Change the correlation coefficient in E4 to 0 percent. Make sure the sheet is calculated by pressing F9 if you have Excel set to manual mode (which is a good idea when creating so many formulas on the sheet!). You should see the histogram distribution remain centered on 4.5, but there are fewer scenarios with 0 or 10 defaults, as shown in Figure 3.7.
The interesting effect, though, is when we change the correlation coefficient the other way. Change the correlation coefficient in E4 to 90 percent and make sure the sheet is calculated. The histogram distribution should now change to an extreme barbell distribution with peaks at 0 and 10, as seen in Figure 3.8.
This is because with a high correlation there is a very high probability of doing very well with no defaults or a very high probability of doing very poorly with nearly the entire basket defaulting. This is an effect similar to what we saw in 2007 when the correlation among mortgage-backed securities was revised to a much higher percentage. Rather than having a diverse array of default probabilities the underlying mortgage securities were extremely correlated and many pools of loans started to go into delinquency and default at the same time.

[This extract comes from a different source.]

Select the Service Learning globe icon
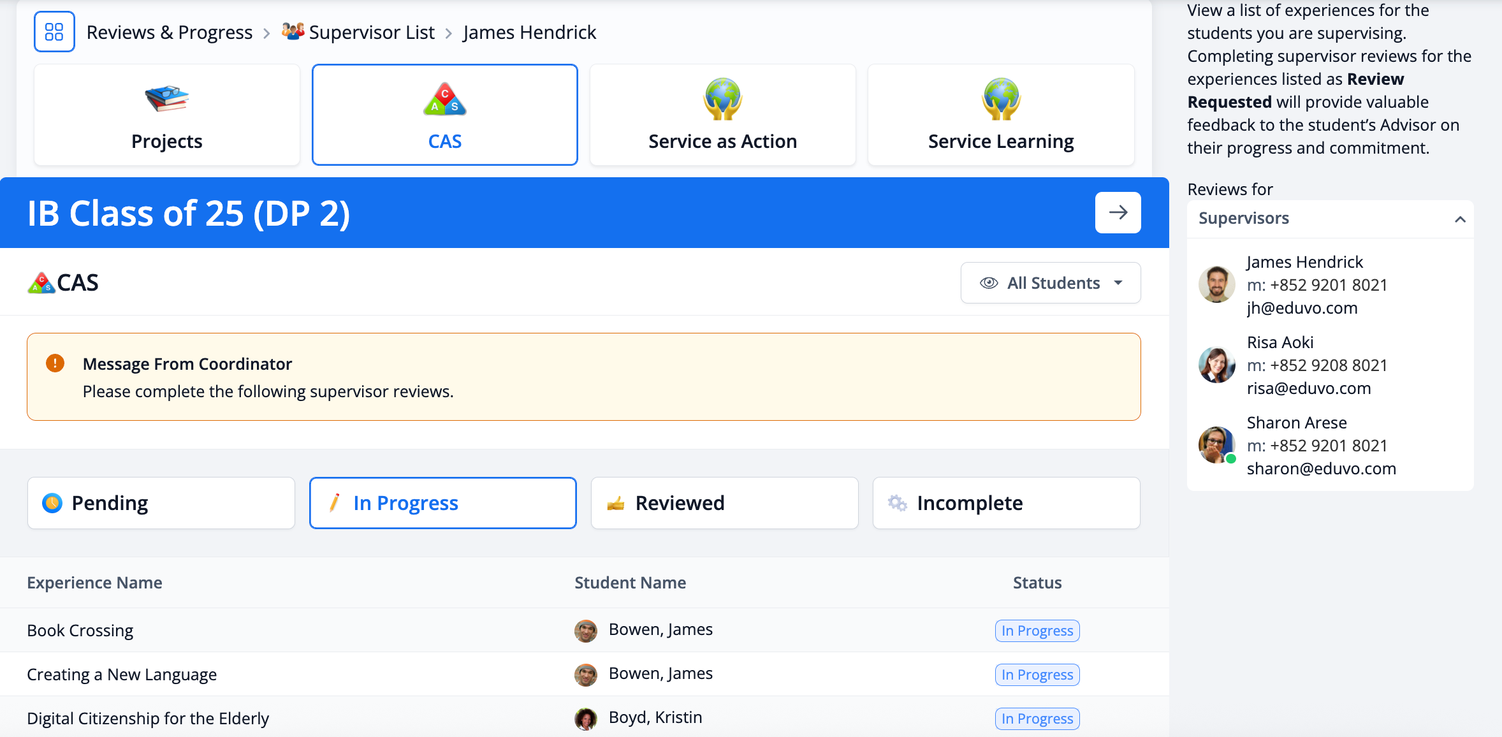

Another interesting characteristic that should be noted about the simulation is that the individual asset default rates among all iterations are close to the assumed default probability, even though the correlation among the assets could be very high. This can be checked by summing up a row of defaults for a single asset and dividing that sum by the total number of iterations. For example, the sum of C34:C5033 divided by 5000 should be approximately 45 percent (i.e., the original default probability that was assumed).